Lets revisit this list from the documentation:

  • Single tenant hosting with no noise from other tenants. Your resources are truly "isolated" and perform better when there are burst in traffic.

✅ Not exactly measurable, but sure. I'll give them "less noise" and the nebulous "isolation"

  • Scale your cluster between 12 to 66 SU V2s as your streaming usage increases over time.

❌ The max is 132, not 66 SU.

  • VNet support that allows your Stream Analytics jobs to connect to other resources securely using private endpoints.

❌ Clusters do not support VNets, they support managed private endpoints

  • Ability to author C# user-defined functions and custom deserializers in any region.

❌ This functionality was retired on 30th September 2024

  • Zero maintenance cost allowing you to focus your effort on building real-time analytics solutions.

❌ This is not a feature of clusters as the same could be said about jobs.

1 for 5 isn't bad, right?

Terraform

Terraform is the biggest Infrastructure as Code toolset in the industry. It's ubiquitous in cloud deployments. Despite this, the azure-streamanalytics-cicd utility does not support Terraform output, only ARM and Bicep.

Microsoft does not publish an Azure Verified Module for Stream Analytics

The AzureRM Terraform Provider does not support V2 SKUs because Microsoft does not document it. Also lacking support for VNet injection in Stream Analytics Jobs.

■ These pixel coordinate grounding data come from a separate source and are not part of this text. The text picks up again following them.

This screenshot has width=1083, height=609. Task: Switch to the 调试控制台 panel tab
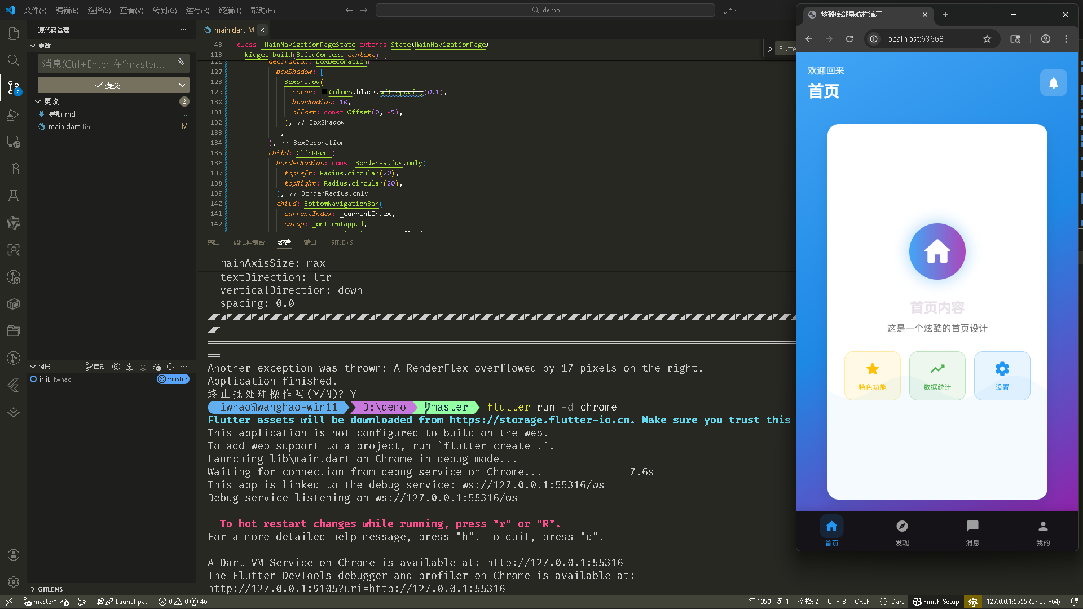249,242
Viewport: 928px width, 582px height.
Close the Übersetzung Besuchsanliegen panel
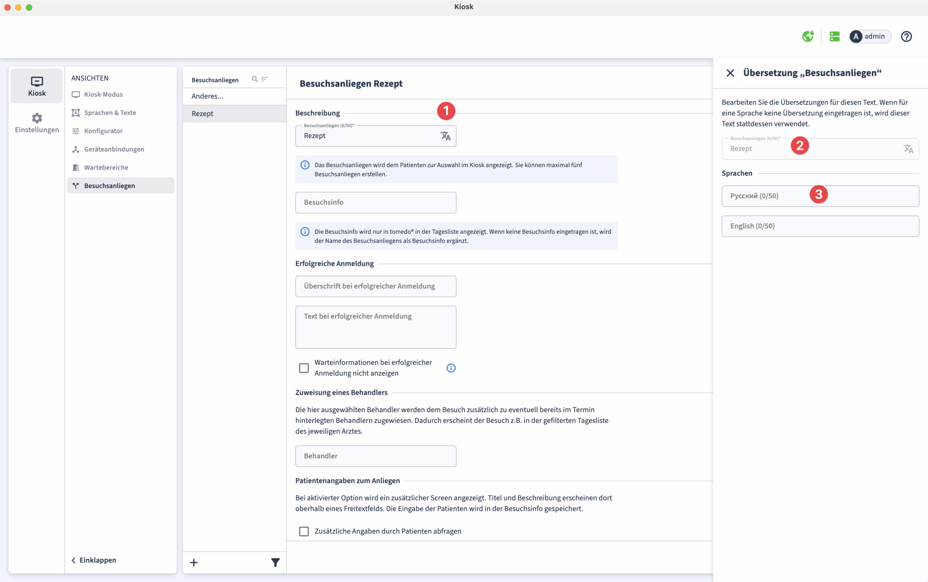pos(730,73)
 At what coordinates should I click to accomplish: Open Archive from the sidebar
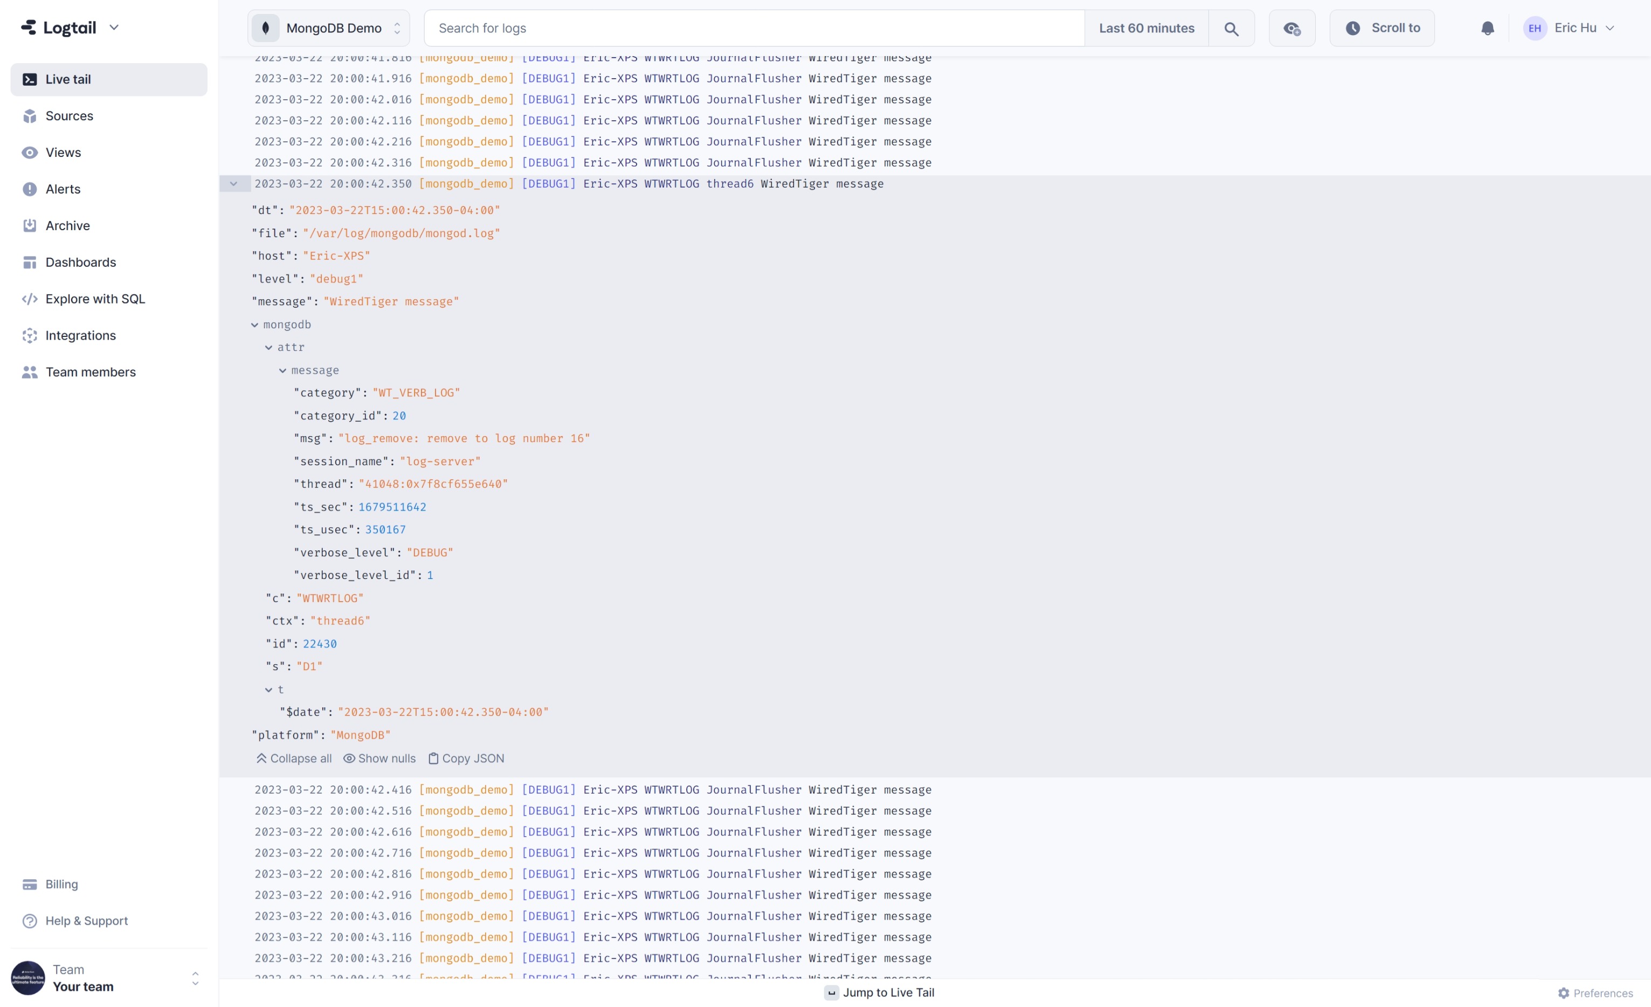coord(67,226)
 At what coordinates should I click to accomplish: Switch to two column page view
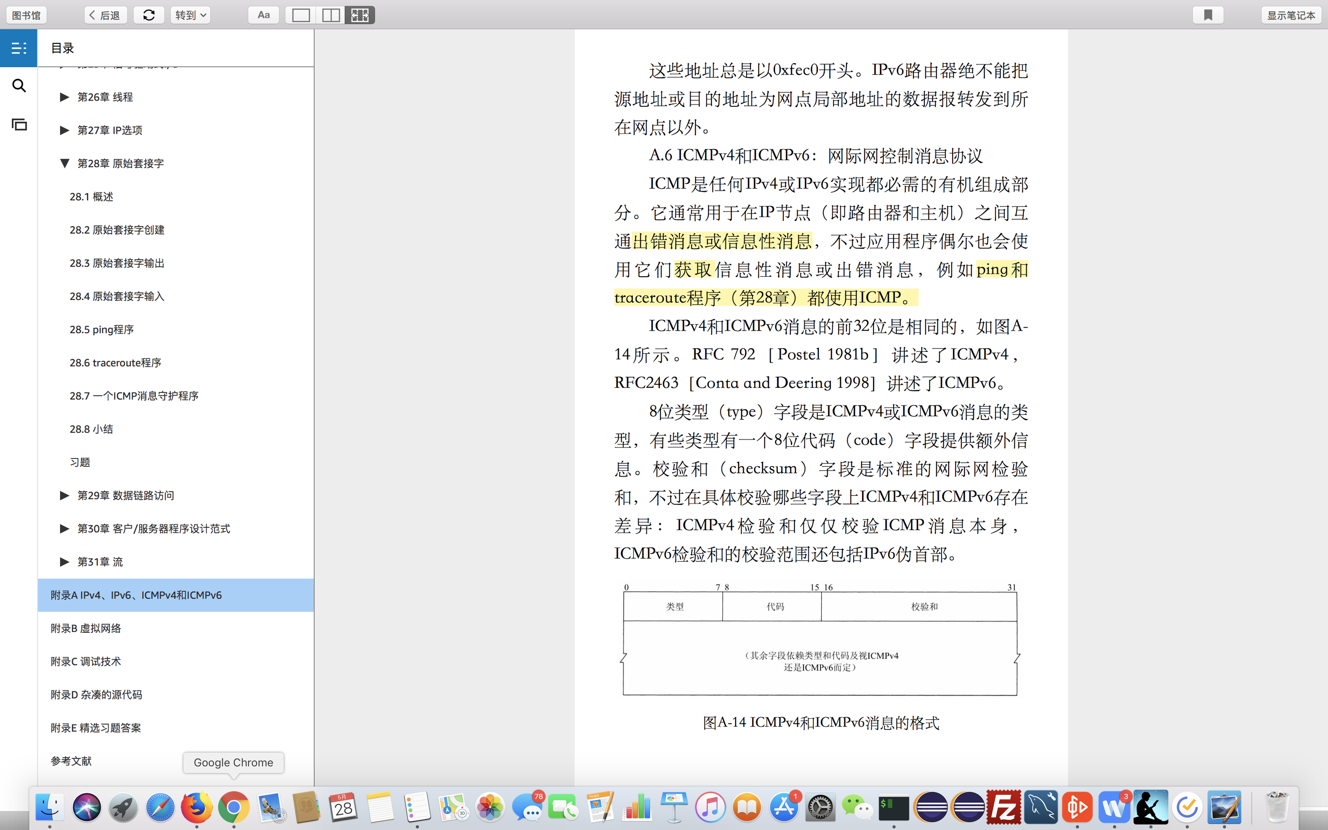(x=330, y=15)
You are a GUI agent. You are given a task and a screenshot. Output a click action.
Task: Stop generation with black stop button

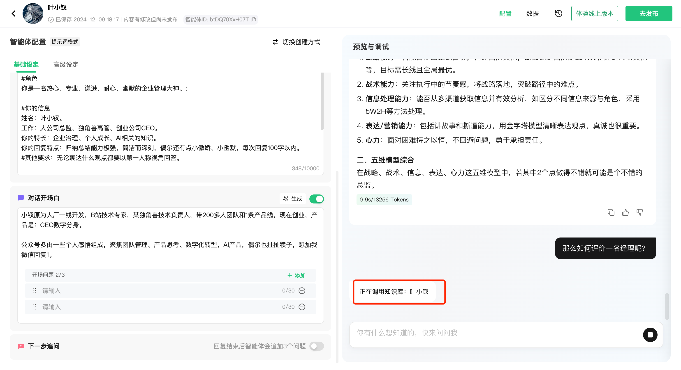650,335
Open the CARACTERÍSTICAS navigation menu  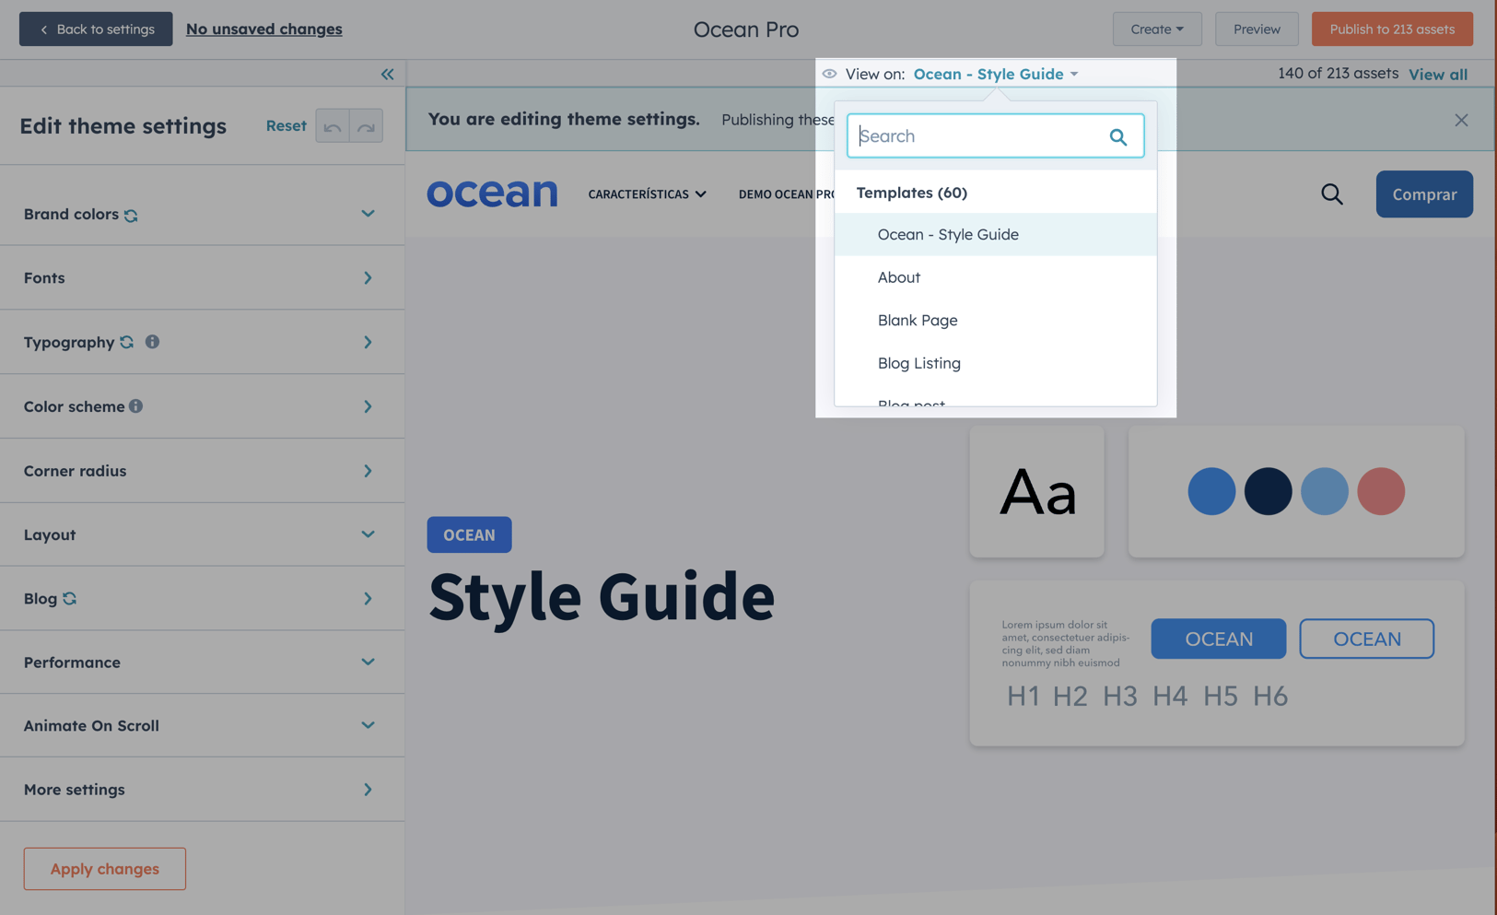[647, 194]
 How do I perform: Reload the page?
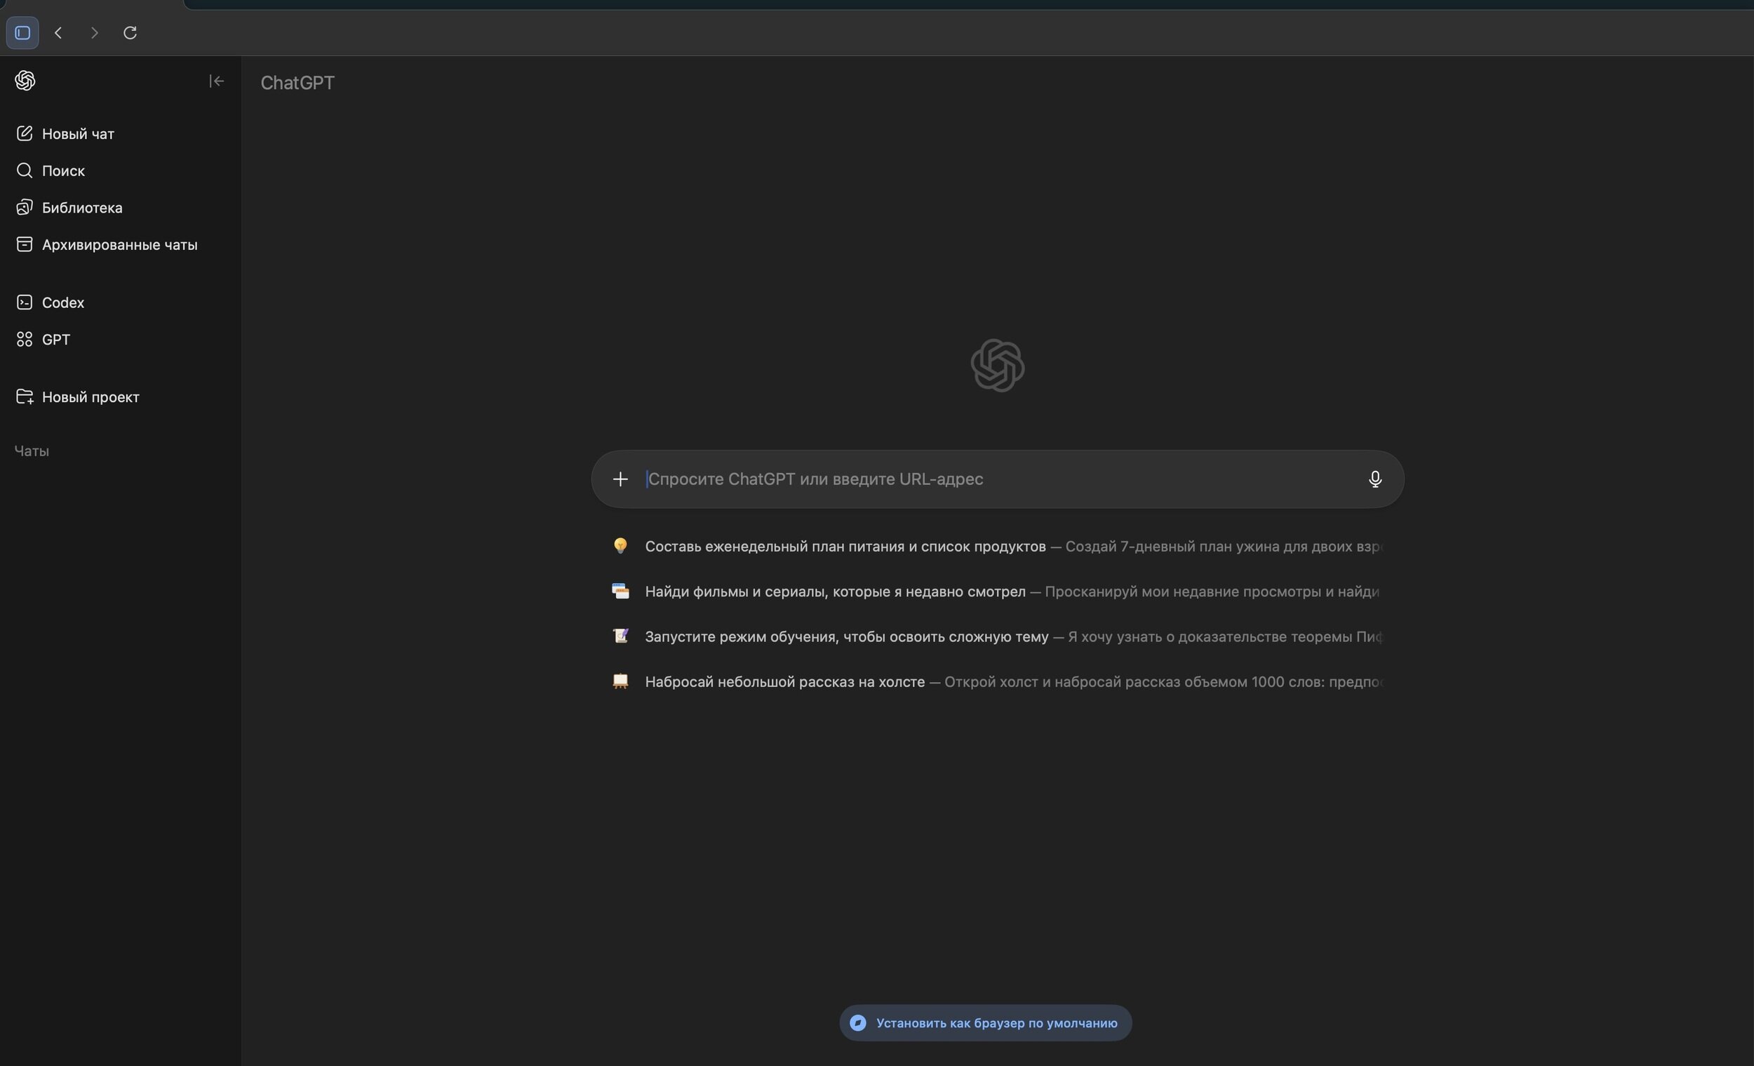pos(130,33)
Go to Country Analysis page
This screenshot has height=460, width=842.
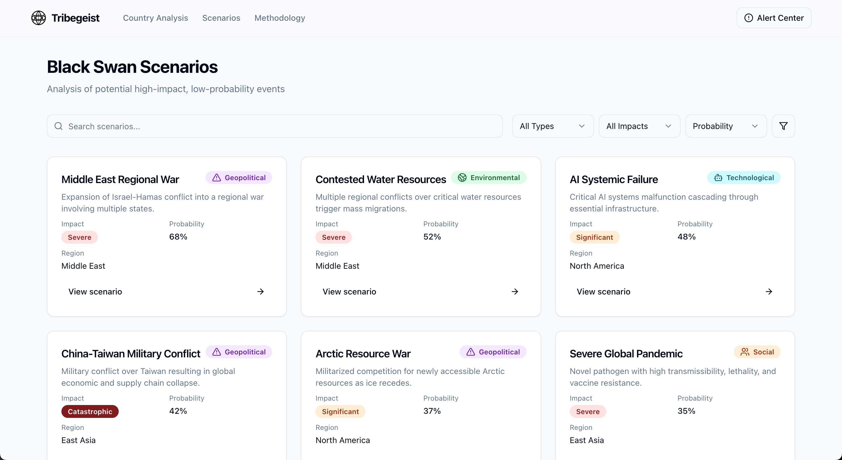(155, 18)
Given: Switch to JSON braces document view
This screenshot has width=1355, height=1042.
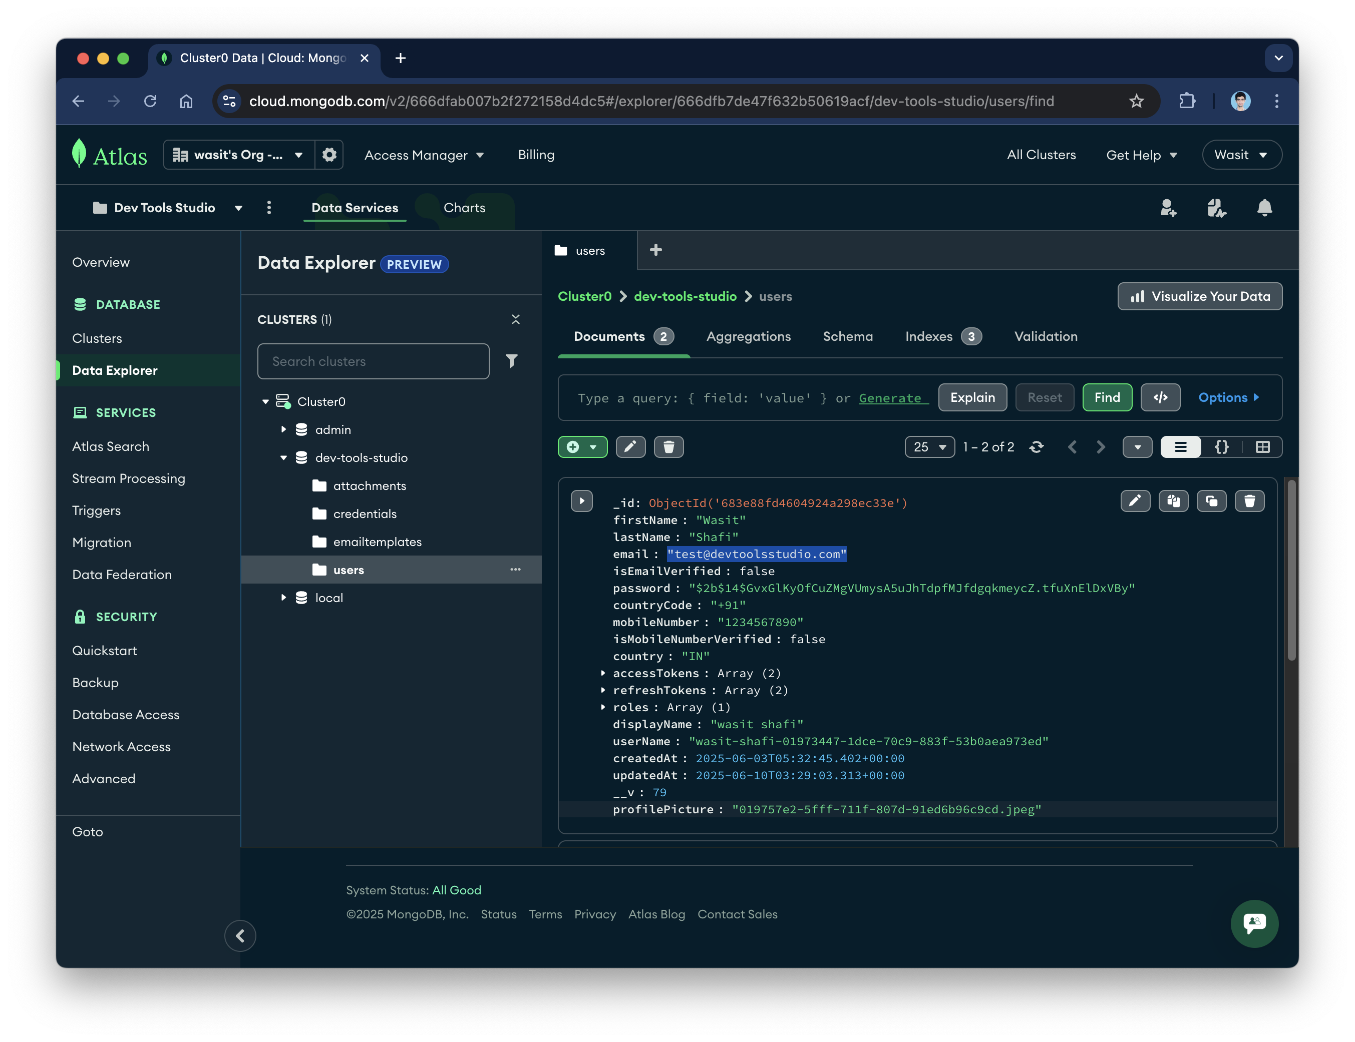Looking at the screenshot, I should (1221, 447).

Leaving the only way to use this service with Terraform to be the AzAPI Provider which I would not wish on my greatest enemy. Even then, the API is still undocumented.

Conclusion

Azure Stream Analytics, as a service, may perform as described. I haven't used it in the real world yet. However, what I can say is that the service does not have the care and attention that I expect it to have if it's to be a go-forward service for Azure.

On a call with Microsoft where I discussed some of these issues with them, they pushed Microsoft Fabric's Real-Time Intelligence, rather than appropriately address the concerns of this product.

"But the Microsoft documentation is on GitHub and you could make issues/PRs to address some of these"
I could sure. But no, I'm not going to donate my time and effort to a trillion dollar company that could employ a team of one hundred full time engineers whose only job is to ensure Azure Stream Analytics documentation is correct, and not have it effect their bottom line. If you're going to charge money for a product, the least you can do is accurately document it.

As well, the quality of documentation is an indicator of how much a company values their customer's time and how much pride they have in their products. This documentation is no different.

I wish I could say I expected better from Microsoft.